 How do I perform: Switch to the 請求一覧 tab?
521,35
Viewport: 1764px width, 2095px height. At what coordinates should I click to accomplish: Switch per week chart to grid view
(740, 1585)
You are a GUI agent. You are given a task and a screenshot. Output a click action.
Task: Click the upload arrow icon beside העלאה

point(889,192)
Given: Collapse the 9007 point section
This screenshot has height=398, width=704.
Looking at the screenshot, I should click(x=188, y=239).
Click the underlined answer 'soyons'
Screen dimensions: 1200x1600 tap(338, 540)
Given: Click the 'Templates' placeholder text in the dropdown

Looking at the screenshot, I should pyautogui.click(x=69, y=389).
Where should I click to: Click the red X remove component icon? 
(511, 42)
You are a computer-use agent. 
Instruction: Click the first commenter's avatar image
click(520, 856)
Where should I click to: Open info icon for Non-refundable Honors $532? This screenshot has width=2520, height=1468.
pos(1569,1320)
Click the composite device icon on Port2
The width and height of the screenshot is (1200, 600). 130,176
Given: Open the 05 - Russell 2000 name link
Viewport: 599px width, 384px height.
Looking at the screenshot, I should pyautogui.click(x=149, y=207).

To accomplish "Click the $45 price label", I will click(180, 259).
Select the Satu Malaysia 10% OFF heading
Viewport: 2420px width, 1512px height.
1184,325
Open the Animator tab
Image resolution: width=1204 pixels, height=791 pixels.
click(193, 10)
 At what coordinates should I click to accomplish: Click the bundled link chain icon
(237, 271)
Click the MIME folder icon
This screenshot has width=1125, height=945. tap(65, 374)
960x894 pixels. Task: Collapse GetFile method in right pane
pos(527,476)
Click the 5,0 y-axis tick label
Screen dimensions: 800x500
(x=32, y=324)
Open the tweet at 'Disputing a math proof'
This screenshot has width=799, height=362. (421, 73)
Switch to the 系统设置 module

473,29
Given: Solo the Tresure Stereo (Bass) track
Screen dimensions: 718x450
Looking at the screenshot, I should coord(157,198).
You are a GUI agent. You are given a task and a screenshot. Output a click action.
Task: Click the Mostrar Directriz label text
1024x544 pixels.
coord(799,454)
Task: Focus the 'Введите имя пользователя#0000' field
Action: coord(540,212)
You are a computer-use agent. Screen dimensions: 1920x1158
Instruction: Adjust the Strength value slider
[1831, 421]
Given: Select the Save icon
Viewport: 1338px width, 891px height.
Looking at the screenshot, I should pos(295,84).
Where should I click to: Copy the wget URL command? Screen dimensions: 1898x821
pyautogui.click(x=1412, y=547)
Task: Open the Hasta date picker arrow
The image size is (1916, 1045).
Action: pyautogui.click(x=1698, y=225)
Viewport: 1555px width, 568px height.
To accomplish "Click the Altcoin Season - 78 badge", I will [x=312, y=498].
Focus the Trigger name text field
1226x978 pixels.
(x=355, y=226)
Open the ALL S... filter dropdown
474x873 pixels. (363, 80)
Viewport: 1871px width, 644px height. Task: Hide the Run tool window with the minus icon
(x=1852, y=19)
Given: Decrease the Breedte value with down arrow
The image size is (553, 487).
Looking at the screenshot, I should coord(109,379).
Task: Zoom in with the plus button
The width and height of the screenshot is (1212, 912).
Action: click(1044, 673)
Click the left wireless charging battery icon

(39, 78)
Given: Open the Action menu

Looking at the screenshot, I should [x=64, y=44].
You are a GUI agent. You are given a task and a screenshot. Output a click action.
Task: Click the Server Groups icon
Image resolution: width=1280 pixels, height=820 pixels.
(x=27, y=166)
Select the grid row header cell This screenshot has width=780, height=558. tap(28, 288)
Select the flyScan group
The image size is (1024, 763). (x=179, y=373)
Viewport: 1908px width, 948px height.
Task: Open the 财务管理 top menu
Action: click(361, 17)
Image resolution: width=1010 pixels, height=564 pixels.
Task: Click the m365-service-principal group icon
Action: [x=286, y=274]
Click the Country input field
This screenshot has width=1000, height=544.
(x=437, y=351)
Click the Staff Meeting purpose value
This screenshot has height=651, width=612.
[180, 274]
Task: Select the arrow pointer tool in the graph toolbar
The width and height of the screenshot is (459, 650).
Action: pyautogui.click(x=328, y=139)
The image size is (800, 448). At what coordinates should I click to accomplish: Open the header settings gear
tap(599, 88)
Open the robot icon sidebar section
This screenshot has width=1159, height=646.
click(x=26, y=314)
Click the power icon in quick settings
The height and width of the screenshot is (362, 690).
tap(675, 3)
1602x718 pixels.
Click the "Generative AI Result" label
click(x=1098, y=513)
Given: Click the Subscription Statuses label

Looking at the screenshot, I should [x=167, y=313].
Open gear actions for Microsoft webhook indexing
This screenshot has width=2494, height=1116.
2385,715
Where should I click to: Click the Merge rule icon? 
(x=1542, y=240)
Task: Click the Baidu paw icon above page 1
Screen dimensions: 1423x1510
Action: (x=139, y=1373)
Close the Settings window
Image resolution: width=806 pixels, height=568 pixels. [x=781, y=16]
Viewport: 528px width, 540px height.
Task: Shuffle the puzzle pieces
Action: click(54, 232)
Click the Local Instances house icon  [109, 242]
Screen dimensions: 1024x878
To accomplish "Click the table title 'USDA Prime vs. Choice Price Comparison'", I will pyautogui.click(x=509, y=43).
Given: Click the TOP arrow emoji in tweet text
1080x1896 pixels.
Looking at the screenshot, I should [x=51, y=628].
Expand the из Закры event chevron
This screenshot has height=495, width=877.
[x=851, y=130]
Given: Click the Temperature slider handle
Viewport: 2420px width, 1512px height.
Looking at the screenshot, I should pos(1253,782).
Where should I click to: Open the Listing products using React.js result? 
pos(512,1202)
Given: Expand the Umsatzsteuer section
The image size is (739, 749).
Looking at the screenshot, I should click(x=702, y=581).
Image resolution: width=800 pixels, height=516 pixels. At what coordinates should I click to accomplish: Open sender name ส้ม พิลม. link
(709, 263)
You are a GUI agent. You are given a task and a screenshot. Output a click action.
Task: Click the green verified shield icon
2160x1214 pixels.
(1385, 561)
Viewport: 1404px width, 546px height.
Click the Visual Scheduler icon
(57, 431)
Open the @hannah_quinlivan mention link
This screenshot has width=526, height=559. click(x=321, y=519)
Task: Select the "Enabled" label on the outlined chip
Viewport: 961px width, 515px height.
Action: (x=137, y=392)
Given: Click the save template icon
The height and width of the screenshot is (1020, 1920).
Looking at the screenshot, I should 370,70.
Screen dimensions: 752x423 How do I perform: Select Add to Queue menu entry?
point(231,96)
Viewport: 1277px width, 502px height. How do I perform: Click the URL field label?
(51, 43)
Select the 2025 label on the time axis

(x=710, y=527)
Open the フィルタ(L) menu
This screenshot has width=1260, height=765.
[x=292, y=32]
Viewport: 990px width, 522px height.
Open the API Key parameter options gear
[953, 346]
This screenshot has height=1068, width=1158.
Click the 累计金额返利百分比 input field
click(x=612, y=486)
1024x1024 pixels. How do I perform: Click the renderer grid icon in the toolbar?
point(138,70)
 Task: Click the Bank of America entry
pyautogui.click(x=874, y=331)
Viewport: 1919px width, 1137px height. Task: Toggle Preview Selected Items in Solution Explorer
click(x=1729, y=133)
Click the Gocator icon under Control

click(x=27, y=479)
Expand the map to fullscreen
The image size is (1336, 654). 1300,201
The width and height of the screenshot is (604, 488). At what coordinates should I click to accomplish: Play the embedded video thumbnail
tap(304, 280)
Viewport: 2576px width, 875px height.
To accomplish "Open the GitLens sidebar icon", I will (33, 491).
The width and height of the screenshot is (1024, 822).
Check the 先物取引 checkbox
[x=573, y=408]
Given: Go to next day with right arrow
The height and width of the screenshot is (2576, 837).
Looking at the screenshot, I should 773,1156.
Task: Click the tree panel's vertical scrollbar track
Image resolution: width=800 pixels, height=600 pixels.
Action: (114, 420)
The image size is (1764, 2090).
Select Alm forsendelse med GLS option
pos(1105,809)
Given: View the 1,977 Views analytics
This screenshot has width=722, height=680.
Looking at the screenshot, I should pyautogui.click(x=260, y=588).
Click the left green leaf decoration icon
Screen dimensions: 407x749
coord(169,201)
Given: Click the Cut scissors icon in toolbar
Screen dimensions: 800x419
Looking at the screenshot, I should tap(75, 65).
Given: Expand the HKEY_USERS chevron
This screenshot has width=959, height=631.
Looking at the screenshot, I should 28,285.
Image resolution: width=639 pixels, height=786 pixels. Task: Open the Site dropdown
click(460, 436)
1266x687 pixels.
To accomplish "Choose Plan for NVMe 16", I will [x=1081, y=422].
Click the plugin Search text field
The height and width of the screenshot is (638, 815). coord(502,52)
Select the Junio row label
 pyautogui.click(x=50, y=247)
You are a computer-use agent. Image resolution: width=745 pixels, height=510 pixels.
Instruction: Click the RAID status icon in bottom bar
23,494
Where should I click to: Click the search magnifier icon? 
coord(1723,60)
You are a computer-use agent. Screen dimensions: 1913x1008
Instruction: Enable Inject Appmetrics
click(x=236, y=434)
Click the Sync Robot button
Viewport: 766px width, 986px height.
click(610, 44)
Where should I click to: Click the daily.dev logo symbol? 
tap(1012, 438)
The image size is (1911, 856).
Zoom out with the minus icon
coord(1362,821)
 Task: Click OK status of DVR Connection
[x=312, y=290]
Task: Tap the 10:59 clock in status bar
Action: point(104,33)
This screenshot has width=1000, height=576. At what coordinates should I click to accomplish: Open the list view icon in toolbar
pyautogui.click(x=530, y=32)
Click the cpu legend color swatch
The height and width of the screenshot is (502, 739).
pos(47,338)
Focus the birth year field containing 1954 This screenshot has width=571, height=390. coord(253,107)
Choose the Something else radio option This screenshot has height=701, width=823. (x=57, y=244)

────

Set problem:
Return the rows from the line containing "Task: Click the tree" through the line containing "coord(169,201)", copied character for character with both of those lines included.

Answer:
Task: Click the tree panel's vertical scrollbar track
Image resolution: width=800 pixels, height=600 pixels.
Action: (114, 420)
The image size is (1764, 2090).
Select Alm forsendelse med GLS option
pos(1105,809)
Given: View the 1,977 Views analytics
This screenshot has width=722, height=680.
Looking at the screenshot, I should pyautogui.click(x=260, y=588).
Click the left green leaf decoration icon
Screen dimensions: 407x749
coord(169,201)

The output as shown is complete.